LA CRISI POLITICA: IL COMMENTO DI MARINONE (CESI)

Commenta Lorenzo Marinone, responsabile del Desk Medio Oriente e Nord Africa del Centro Studi Internazionali e conoscitore delle attuali dinamiche politiche dei paesi del Maghreb: “La nomina di Mechichi da parte del capo dello Stato a premier – spiega Marinone – è arrivata molto a sorpresa, nel senso che i tempi non dovevano essere questi ma dovevano essere più lunghi. È una nomina che è arrivata in modo irrituale rispetto al modo precedente con cui il presidente aveva gestito la fase di crisi, cioè quella successiva alle elezioni quanto sono stati bruciati diversi candidati. La prassi instaurata da Saied era che lui si sarebbe aspettato dai partiti una rosa di nomi da cui fare la sua scelta naturalmente dopo le consultazioni con i partiti”.

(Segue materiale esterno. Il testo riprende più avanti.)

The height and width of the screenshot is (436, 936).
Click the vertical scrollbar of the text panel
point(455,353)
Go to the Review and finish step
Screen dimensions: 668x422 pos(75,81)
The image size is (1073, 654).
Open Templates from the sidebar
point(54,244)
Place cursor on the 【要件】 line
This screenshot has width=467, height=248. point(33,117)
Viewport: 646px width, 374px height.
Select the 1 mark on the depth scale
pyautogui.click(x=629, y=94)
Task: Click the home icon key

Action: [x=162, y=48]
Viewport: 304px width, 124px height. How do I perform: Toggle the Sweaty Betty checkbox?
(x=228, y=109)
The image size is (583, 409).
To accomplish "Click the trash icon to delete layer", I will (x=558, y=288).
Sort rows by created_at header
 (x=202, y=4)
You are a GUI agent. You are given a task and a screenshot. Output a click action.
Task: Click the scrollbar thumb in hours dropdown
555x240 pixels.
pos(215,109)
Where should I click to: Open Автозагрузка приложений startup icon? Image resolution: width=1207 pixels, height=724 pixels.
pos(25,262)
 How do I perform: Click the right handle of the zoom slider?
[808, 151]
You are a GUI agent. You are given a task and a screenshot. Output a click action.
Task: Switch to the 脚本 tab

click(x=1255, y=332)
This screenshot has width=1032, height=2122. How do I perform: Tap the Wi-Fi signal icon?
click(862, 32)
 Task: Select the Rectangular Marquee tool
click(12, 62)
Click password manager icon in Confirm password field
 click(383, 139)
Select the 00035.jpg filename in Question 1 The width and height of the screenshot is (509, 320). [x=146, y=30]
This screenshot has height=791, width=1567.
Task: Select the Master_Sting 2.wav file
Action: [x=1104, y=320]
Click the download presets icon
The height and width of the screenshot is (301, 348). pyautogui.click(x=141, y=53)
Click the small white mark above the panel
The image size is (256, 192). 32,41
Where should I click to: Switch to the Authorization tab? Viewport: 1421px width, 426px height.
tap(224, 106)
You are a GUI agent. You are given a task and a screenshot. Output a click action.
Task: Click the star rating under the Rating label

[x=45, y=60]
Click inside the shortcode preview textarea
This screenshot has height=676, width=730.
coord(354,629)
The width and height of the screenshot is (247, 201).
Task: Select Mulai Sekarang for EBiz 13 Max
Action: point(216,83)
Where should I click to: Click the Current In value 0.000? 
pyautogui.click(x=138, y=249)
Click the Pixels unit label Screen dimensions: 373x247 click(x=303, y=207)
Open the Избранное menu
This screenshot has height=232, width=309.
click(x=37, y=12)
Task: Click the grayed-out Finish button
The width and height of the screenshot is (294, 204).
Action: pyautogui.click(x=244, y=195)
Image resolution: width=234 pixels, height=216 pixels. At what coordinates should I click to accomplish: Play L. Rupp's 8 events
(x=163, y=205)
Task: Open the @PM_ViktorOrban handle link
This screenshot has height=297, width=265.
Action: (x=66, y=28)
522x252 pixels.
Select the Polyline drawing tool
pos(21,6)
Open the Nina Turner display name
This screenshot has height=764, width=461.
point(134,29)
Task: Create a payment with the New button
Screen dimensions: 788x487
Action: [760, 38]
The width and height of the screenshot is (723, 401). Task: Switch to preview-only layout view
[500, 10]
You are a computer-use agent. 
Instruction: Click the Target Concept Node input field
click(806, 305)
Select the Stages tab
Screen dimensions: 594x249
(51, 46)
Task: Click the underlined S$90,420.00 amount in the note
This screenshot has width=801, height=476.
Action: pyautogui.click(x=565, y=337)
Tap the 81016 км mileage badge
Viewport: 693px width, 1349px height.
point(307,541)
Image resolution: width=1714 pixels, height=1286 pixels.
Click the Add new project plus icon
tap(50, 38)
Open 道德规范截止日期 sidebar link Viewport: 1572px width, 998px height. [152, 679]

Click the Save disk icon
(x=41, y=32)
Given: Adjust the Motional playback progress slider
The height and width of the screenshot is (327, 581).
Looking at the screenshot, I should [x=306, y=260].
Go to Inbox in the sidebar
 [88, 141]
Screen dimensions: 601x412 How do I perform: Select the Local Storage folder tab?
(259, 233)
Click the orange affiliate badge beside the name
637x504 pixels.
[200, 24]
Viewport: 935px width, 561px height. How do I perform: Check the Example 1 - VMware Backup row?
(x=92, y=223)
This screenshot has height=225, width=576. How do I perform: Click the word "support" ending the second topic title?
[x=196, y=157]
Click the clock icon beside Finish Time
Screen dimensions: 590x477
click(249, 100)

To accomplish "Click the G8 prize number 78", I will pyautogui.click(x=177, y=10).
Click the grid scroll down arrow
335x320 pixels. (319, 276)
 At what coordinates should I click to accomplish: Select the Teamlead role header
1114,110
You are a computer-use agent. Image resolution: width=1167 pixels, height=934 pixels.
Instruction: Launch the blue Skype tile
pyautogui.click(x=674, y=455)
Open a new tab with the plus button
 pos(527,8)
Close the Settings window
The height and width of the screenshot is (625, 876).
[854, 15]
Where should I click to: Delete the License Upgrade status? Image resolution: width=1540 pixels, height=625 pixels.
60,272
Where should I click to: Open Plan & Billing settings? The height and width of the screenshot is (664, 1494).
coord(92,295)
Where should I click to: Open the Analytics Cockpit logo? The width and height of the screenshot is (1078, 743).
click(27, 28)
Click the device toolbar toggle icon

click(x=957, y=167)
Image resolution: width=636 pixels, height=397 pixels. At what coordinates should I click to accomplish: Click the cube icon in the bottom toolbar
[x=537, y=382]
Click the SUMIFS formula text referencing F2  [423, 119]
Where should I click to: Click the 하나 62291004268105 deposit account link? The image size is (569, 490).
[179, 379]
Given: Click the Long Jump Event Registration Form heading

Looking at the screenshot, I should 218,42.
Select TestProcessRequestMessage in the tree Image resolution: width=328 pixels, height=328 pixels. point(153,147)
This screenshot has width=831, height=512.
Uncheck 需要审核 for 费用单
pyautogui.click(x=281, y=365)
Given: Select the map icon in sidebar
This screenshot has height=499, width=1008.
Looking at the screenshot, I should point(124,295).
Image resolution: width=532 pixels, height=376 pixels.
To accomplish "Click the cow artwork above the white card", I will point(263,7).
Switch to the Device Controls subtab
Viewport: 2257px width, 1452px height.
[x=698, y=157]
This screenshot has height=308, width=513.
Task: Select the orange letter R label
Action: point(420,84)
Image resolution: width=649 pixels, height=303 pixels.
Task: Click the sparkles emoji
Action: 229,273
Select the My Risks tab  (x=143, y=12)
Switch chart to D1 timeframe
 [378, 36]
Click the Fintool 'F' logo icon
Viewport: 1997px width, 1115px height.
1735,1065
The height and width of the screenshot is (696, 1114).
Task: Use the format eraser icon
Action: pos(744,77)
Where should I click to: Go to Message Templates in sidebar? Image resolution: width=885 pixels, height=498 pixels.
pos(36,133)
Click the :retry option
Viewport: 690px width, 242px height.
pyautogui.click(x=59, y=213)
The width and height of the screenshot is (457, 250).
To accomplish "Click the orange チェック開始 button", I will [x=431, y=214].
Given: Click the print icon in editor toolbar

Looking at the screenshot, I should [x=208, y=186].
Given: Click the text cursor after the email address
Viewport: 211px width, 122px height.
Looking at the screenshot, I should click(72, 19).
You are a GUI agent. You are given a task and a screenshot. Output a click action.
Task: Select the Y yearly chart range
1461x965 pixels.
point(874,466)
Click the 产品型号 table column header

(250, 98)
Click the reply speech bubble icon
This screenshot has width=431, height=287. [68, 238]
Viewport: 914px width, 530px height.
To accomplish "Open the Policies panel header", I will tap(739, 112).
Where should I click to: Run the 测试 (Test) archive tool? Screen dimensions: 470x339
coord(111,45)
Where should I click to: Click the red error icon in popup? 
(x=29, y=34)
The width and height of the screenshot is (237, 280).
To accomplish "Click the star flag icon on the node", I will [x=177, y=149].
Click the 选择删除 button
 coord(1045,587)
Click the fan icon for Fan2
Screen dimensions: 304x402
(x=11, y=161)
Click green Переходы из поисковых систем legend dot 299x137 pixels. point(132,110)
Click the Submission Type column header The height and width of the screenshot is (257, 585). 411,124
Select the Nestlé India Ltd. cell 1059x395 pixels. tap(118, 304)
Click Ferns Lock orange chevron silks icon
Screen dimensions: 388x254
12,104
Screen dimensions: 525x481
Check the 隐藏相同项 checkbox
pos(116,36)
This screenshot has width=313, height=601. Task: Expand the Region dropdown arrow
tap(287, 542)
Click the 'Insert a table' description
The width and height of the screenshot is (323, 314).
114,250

“Stavolta invece Saied non ha fatto nulla di tutto questo è ha nominato direttamente il ministro dell’Interno che è una persona senza affiliazione politica e a ben vedere è inquadrabile come un suo fedelissimo. Si tratta cioè di una persona di cui il presidente si fida molto, con cui condivide lo stesso background e lo stesso modo di ragionare. È molto giovane e non ama stare sotto i riflettori, anzi preferisce lavorare ai margini e quindi meglio, lontano dall’agone politico propriamente detto”.

In merito alle reali ragioni dello scoppiare di questa crisi, Marinone ha un’idea ben precisa. “In realtà, le dimissioni di Fakhfakh sono state il risultato di un braccio di ferro molto poco nascosto tra Ennhada, altri piccoli partiti e il presidente Sayed. La posta in palio è avere più voce in capitolo nell’indirizzo politico del paese. E in questo Ennhada ha mostrato di voler giocare una partita del tutto personale con il presidente del Parlamento Ghannouchi che ha cercato di portare avanti la propria agenda tradizionale. Lo storico leader di Ennhada aveva inoltre cercato di portare avanti certi temi di politica estera che esulavano dalle sue prerogative di presidente del parlamento invadendo il campo di quello della Repubblica. Da qui è nato questo braccio di ferro che ha portato alcuni partiti anche a chiedere le dimissioni di Ghannouchi da presidente”.